**Exercise description**. Swap every "Instruction" in the listing below for "Command", and reproduce all its lines otherwise unchanged.

[Data listing]
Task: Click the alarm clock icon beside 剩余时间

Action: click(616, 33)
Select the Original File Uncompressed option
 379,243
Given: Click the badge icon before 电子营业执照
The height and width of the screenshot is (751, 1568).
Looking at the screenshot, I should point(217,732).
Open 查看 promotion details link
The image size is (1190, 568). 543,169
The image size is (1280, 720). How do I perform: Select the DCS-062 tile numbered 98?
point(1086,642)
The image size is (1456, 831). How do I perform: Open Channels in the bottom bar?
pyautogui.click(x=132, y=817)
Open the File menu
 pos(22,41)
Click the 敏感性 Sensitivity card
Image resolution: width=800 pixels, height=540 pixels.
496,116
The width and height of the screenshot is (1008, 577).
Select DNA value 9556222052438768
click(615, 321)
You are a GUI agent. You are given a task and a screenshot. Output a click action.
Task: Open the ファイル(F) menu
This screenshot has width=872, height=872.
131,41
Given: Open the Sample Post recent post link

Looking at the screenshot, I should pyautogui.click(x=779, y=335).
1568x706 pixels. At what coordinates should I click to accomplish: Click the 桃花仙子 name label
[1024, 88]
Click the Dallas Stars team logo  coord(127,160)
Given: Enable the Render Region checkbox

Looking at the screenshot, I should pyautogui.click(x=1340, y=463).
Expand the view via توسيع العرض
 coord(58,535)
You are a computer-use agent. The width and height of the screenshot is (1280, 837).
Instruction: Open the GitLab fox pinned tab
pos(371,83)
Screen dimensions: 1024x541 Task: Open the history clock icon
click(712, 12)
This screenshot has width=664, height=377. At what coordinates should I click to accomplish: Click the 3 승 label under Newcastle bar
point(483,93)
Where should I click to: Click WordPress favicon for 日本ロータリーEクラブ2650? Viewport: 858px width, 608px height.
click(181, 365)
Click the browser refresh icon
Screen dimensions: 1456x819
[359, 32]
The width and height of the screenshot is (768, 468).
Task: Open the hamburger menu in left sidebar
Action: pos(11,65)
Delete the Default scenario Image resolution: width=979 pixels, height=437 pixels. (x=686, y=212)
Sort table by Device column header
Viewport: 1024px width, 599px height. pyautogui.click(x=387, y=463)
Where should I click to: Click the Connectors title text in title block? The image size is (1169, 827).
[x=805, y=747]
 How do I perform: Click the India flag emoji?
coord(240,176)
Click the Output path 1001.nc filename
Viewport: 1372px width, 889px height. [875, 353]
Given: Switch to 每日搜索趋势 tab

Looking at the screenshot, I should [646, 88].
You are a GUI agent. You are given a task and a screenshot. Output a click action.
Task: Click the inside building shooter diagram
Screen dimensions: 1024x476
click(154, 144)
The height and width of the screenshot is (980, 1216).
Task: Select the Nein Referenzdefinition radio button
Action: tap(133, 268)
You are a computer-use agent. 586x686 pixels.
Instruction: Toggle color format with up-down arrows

**Response below**.
Task: Click the alarm clock icon beside 剩余时间

Action: click(616, 33)
Select the Original File Uncompressed option
 379,243
Given: Click the badge icon before 电子营业执照
The height and width of the screenshot is (751, 1568).
Looking at the screenshot, I should point(217,732).
Open 查看 promotion details link
The image size is (1190, 568). 543,169
The image size is (1280, 720). How do I perform: Select the DCS-062 tile numbered 98?
point(1086,642)
The image size is (1456, 831). How do I perform: Open Channels in the bottom bar?
pyautogui.click(x=132, y=817)
Open the File menu
 pos(22,41)
Click the 敏感性 Sensitivity card
Image resolution: width=800 pixels, height=540 pixels.
496,116
The width and height of the screenshot is (1008, 577).
Select DNA value 9556222052438768
click(615, 321)
You are a GUI agent. You are given a task and a screenshot. Output a click action.
Task: Open the ファイル(F) menu
This screenshot has width=872, height=872.
131,41
Given: Open the Sample Post recent post link

Looking at the screenshot, I should pyautogui.click(x=779, y=335).
1568x706 pixels. At what coordinates should I click to accomplish: Click the 桃花仙子 name label
[1024, 88]
Click the Dallas Stars team logo  coord(127,160)
Given: Enable the Render Region checkbox

Looking at the screenshot, I should pyautogui.click(x=1340, y=463).
Expand the view via توسيع العرض
 coord(58,535)
You are a computer-use agent. The width and height of the screenshot is (1280, 837).
Command: Open the GitLab fox pinned tab
pos(371,83)
Screen dimensions: 1024x541 Task: Open the history clock icon
click(712, 12)
This screenshot has width=664, height=377. At what coordinates should I click to accomplish: Click the 3 승 label under Newcastle bar
point(483,93)
Where should I click to: Click WordPress favicon for 日本ロータリーEクラブ2650? Viewport: 858px width, 608px height.
click(181, 365)
Click the browser refresh icon
Screen dimensions: 1456x819
[359, 32]
The width and height of the screenshot is (768, 468).
Task: Open the hamburger menu in left sidebar
Action: pos(11,65)
Delete the Default scenario Image resolution: width=979 pixels, height=437 pixels. (x=686, y=212)
Sort table by Device column header
Viewport: 1024px width, 599px height. pyautogui.click(x=387, y=463)
Where should I click to: Click the Connectors title text in title block? The image size is (1169, 827).
[x=805, y=747]
 How do I perform: Click the India flag emoji?
coord(240,176)
Click the Output path 1001.nc filename
Viewport: 1372px width, 889px height. [875, 353]
Given: Switch to 每日搜索趋势 tab

Looking at the screenshot, I should [646, 88].
You are a GUI agent. You are given a task and a screenshot. Output a click action.
Task: Click the inside building shooter diagram
Screen dimensions: 1024x476
click(154, 144)
The height and width of the screenshot is (980, 1216).
Task: Select the Nein Referenzdefinition radio button
Action: tap(133, 268)
You are a computer-use agent. 586x686 pixels.
Command: Toggle color format with up-down arrows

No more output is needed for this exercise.